(Records from a data source)
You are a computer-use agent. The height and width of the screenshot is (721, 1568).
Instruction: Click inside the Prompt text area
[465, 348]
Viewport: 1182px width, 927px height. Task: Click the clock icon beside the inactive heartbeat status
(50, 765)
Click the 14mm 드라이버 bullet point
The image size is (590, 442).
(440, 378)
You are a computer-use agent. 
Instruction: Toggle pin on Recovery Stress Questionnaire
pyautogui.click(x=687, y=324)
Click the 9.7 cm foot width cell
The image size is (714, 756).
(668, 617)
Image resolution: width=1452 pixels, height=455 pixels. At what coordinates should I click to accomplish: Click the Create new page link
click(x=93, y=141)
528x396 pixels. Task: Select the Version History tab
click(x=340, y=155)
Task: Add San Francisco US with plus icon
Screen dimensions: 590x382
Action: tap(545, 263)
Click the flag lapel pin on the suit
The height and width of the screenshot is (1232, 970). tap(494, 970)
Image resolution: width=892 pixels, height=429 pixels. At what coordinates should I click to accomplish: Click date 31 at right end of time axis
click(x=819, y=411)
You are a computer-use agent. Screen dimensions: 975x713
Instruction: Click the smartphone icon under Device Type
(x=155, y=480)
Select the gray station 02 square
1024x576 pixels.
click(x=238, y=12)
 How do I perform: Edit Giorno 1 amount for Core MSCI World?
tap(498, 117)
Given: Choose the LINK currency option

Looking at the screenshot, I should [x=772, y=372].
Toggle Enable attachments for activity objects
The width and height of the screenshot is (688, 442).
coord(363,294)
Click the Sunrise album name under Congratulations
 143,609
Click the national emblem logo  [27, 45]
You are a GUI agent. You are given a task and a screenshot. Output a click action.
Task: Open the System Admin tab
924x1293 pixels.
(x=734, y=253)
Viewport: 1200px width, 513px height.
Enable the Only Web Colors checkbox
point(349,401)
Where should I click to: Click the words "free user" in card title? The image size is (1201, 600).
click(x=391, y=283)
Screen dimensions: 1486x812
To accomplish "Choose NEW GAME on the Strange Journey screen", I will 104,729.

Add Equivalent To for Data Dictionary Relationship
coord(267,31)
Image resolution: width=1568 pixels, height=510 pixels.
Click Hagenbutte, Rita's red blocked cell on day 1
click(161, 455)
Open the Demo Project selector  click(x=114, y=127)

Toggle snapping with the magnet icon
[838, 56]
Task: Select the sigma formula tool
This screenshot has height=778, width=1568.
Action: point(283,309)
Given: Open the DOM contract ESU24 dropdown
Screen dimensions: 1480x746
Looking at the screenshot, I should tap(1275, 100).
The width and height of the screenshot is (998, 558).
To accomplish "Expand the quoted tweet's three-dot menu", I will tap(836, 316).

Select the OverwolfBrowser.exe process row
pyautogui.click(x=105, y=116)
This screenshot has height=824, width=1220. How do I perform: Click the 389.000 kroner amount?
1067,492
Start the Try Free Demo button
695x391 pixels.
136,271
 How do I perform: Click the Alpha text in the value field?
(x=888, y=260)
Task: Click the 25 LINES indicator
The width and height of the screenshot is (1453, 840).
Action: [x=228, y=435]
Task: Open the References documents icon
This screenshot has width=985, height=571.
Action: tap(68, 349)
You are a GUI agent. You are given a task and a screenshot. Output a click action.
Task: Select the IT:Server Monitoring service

• **PROBLEM DESCRIPTION**: What you return should consist solely of the lines from the one containing "924x1293 pixels." through the end of the entries above, reproduced exactly.

• **TASK RESULT**:
924x1293 pixels.
(x=734, y=253)
Viewport: 1200px width, 513px height.
Enable the Only Web Colors checkbox
point(349,401)
Where should I click to: Click the words "free user" in card title? The image size is (1201, 600).
click(x=391, y=283)
Screen dimensions: 1486x812
To accomplish "Choose NEW GAME on the Strange Journey screen", I will 104,729.

Add Equivalent To for Data Dictionary Relationship
coord(267,31)
Image resolution: width=1568 pixels, height=510 pixels.
Click Hagenbutte, Rita's red blocked cell on day 1
click(161, 455)
Open the Demo Project selector  click(x=114, y=127)

Toggle snapping with the magnet icon
[838, 56]
Task: Select the sigma formula tool
This screenshot has height=778, width=1568.
Action: point(283,309)
Given: Open the DOM contract ESU24 dropdown
Screen dimensions: 1480x746
Looking at the screenshot, I should tap(1275, 100).
The width and height of the screenshot is (998, 558).
To accomplish "Expand the quoted tweet's three-dot menu", I will tap(836, 316).

Select the OverwolfBrowser.exe process row
pyautogui.click(x=105, y=116)
This screenshot has height=824, width=1220. How do I perform: Click the 389.000 kroner amount?
1067,492
Start the Try Free Demo button
695x391 pixels.
136,271
 How do I perform: Click the Alpha text in the value field?
(x=888, y=260)
Task: Click the 25 LINES indicator
The width and height of the screenshot is (1453, 840).
Action: [x=228, y=435]
Task: Open the References documents icon
This screenshot has width=985, height=571.
Action: tap(68, 349)
You are a GUI agent. You are given a task and a screenshot. Output a click action.
Task: Select the IT:Server Monitoring service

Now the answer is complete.